I have a data frame with a row of data like this:
play_by_play = pd.DataFrame([{
"players": "Tom Brady; Mike Evans; Tristan Wirfs; Leonard Fournette; Chris Godwin",
"down": 1,
"to_go": 10,
"play_type": 'pass',
"yards_gained": 8,
"pass_attempt": 1,
"complete_pass": 1,
"rush_attempt": 0
}])
I want to keep track of stats while the given players are on the field by using group by and aggregate functions. If I were looking to do this player-by-player, I would use play_by_play["players"].str.contains("Tom Brady")

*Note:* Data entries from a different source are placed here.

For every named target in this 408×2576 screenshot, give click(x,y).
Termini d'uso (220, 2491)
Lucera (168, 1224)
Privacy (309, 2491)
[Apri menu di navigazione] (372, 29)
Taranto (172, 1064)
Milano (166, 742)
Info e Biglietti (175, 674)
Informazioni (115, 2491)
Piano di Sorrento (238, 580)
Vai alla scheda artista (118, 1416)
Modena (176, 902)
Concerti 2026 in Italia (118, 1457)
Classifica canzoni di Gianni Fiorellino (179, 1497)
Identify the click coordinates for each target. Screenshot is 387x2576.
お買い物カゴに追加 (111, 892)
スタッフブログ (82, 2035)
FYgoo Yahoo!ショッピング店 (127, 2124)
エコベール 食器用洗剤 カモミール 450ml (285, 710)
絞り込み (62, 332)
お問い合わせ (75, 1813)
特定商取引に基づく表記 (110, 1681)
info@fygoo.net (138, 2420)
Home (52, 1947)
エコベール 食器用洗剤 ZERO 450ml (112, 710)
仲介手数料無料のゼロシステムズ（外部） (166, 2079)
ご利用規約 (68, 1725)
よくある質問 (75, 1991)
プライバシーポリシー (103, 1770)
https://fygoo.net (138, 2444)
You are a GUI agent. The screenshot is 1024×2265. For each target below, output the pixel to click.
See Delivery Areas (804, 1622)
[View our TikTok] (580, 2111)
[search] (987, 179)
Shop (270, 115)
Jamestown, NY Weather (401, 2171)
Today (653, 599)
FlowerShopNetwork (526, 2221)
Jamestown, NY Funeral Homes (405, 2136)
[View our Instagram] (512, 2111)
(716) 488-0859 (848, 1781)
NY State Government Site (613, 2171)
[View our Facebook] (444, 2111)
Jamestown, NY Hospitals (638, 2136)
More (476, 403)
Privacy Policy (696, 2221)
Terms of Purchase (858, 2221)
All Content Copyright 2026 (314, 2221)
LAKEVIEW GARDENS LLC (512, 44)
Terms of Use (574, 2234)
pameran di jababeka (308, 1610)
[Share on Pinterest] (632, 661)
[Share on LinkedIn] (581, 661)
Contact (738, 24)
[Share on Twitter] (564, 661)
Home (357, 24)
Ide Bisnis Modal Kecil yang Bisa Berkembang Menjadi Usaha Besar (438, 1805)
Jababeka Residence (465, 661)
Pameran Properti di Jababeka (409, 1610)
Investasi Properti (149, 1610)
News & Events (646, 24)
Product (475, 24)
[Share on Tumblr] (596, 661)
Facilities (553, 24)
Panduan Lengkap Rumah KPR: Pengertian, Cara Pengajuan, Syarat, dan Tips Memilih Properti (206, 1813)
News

and aggregating the data using that filter, but I am looking to automate this. The solution I've landed on is to duplicate rows and have the "players" value split for each row. It would look something like this:
player | down | to_go | play_type | yards_gained | pass_attempt | complete_pass | rush_attempt |
---|---|---|---|---|---|---|---|
"Tom Brady" | 1 | 10 | pass | 8 | 1 | 1 | 0 |
"Mike Evans" | 1 | 10 | pass | 8 | 1 | 1 | 0 |
"Tristan Wirfs" | 1 | 10 | pass | 8 | 1 | 1 | 0 |
"Leonard Fournette" | 1 | 10 | pass | 8 | 1 | 1 | 0 |
"Chris Godwin" | 1 | 10 | pass | 8 | 1 | 1 | 0 |
How could I accomplish this? As I mentioned before, this needs to be pretty scalable, as there are thousands of rows of data. If there's an easier way to group by based on unique values contained in a semicolon-separated column, I'm more than happy to go that route.